L’article 5, paragraphe 1, du règlement no 1151/2012 définit une « appellation d’origine » comme une dénomination qui identifie un produit comme étant originaire d’un lieu déterminé, d’une région ou, dans des cas exceptionnels, d’un pays, dont la qualité ou les caractéristiques sont dues essentiellement ou exclusivement au milieu géographique comprenant les facteurs naturels et humains et dont toutes les étapes de production ont lieu dans l’aire géographique délimitée.

3

L’enregistrement comme appellation d’origine protégée (AOP) de la dénomination d’un produit agricole ou d’une denrée alimentaire, qui doit remplir les conditions posées par le règlement no 1151/2012 et, en particulier, être conforme au cahier des charges défini à l’article 7 de ce règlement, confère à ladite dénomination une protection à l’échelle de l’Union européenne. Cette protection est définie à l’article 13, paragraphe 1, dudit règlement.

4

La procédure d’enregistrement se déroule en deux phases. Dans une première phase, la demande d’enregistrement de dénominations fait l’objet d’un examen à l’échelon national. Cette phase est régie par l’article 49 du règlement no 1151/2012, qui indique ce qui suit :

« 1.   Les demandes d’enregistrement de dénominations au titre des systèmes de qualité visés à l’article 48 ne peuvent être présentées que par des groupements travaillant avec les produits dont la dénomination doit être enregistrée. […]

2.   [… L]a demande est adressée aux autorités de cet État membre.

L’État membre examine la demande par les moyens appropriés afin de vérifier qu’elle est justifiée et qu’elle remplit les conditions du système correspondant.

3.   Dans le cadre de l’examen visé au paragraphe 2, [second] alinéa, du présent article, l’État membre entame une procédure nationale d’opposition garantissant une publicité suffisante de la demande et octroyant une période raisonnable pendant laquelle toute personne physique ou morale ayant un intérêt légitime et établie ou résidant sur son territoire peut déclarer son opposition à la demande.

L’État membre examine la recevabilité des oppositions […].

4.   Si, après avoir évalué les déclarations d’opposition reçues, l’État membre considère que les exigences du présent règlement sont respectées, il peut rendre une décision favorable et déposer un dossier de demande auprès de la Commission. Dans ce cas, il informe la Commission des oppositions recevables déposées par une personne physique ou morale ayant légalement commercialisé les produits en question en utilisant les dénominations concernées de façon continue pendant au moins cinq ans précédant la date de publication visée au paragraphe 3.

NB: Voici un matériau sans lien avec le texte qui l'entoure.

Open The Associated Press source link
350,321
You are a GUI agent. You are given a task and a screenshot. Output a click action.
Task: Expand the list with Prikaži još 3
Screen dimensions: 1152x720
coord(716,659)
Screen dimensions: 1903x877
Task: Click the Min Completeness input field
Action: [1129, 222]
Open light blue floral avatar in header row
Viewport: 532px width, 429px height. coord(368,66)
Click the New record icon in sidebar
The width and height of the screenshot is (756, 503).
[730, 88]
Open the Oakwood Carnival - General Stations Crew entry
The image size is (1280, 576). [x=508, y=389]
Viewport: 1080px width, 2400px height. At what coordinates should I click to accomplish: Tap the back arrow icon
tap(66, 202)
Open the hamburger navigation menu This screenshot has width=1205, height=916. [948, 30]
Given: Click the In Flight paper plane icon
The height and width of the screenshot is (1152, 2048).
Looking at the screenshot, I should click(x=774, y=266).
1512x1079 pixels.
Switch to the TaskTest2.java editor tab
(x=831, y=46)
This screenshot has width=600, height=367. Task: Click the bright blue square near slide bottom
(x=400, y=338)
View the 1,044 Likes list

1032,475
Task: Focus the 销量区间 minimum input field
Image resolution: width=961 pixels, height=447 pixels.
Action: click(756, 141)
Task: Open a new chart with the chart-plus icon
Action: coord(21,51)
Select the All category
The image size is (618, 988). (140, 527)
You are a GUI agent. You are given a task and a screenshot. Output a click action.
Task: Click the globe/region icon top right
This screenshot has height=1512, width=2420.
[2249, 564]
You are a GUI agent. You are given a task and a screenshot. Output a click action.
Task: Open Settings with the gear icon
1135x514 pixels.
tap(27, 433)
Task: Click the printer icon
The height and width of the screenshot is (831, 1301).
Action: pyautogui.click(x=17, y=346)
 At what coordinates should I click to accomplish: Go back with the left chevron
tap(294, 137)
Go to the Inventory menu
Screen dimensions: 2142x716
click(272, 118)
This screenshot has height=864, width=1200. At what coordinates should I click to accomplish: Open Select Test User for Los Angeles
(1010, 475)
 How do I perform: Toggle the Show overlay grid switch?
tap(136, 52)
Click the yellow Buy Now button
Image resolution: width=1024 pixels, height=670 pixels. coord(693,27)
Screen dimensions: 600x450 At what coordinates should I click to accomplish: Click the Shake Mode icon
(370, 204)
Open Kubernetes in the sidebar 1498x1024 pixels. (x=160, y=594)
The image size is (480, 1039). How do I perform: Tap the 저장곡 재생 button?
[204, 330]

L’État membre veille à ce que sa décision favorable soit portée à la connaissance du public et à ce que toute personne physique ou morale ayant un intérêt légitime dispose de voies de recours.

L’État membre veille à ce que la version du cahier des charges du produit sur laquelle il a fondé sa décision favorable soit publiée et soit accessible par voie électronique.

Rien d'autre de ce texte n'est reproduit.